New York Scandia Symphony

Thousands of miles from the “Northern Lights” that illuminate Scandinavian skies near the Arctic Circle at night this natural spectacle was celebrated on a Manhattan stage with music by composers from the Nordic nations.

On April 18 at the Lincoln Center for the Performing Arts’ Alice Tully Hall, “Finlandia,” a seminal work of the Scandinavian repertoire by Finnish composer Jan Sibelius opened the program “Under Northern Lights”, as it was titled.

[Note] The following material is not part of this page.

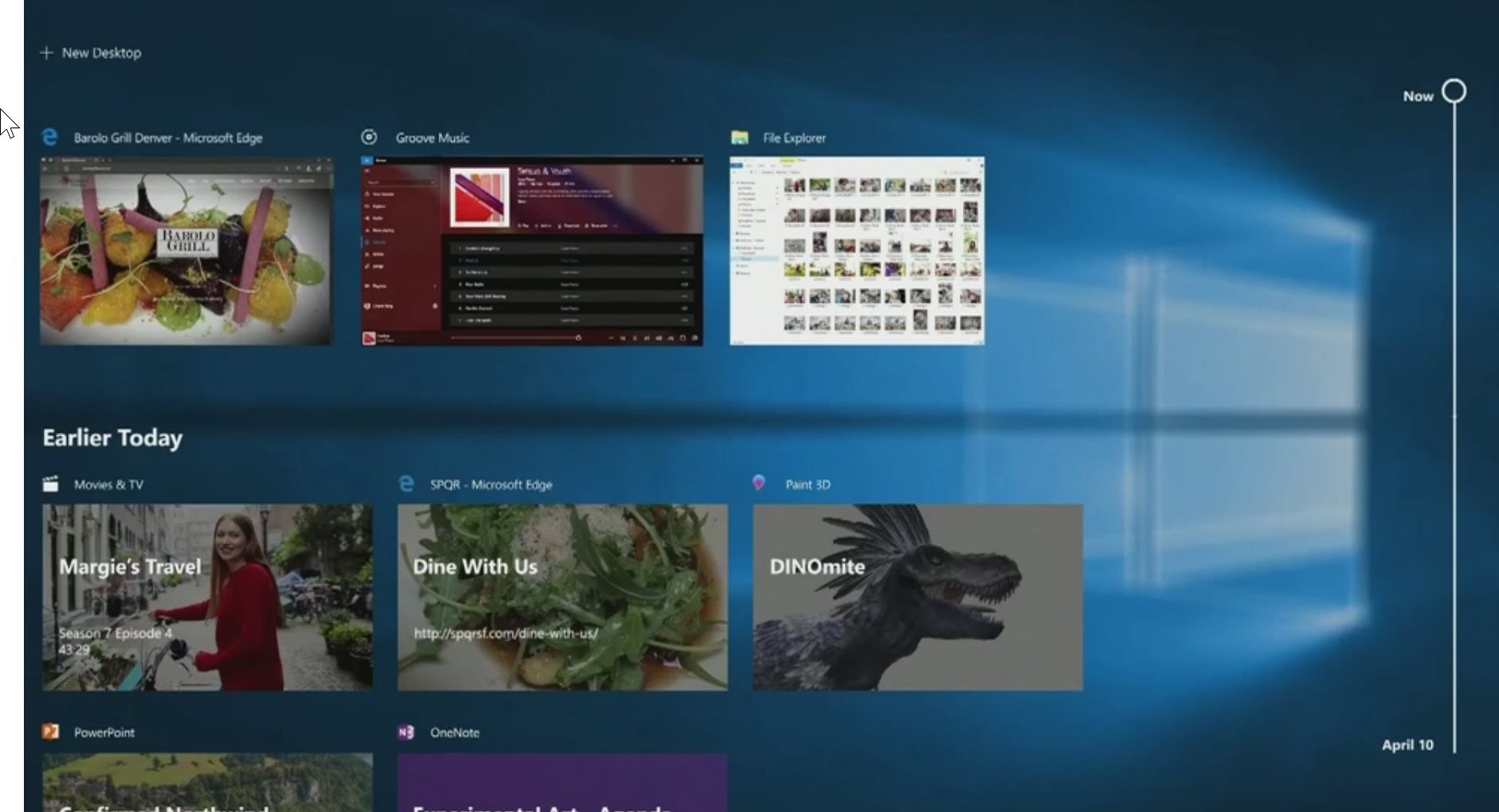Viewport: 1499px width, 812px height.
Task: Open the File Explorer window thumbnail
Action: point(857,251)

The Scandia Symphony of 52 top New York musicians was the featured orchestra. Scandia played under the baton of its founder Dorrit Matson, a Copenhagen native and one of a growing roster of female international conductors. She brought to life the Sibelius masterpiece and works by two Danish masters-Carl Nielsen and Emil Hartmann. Scandia performed on a luminous spring night like those that are the setting for viewing the “aureola borealis”- the scientific name of the phenomenon created when particles from the sun penetrate Earth’s atmosphere, producing an electromagnetic explosion of inspectacular color blends in purple, green, yellow, red, and occasionally, blue.

Stephanie Chase was the soloist for Emil Hartmann’s violin concerto Opus 19. Her instrument emanated warmth and intimacy, delivered with a crystal clear, powerful tone.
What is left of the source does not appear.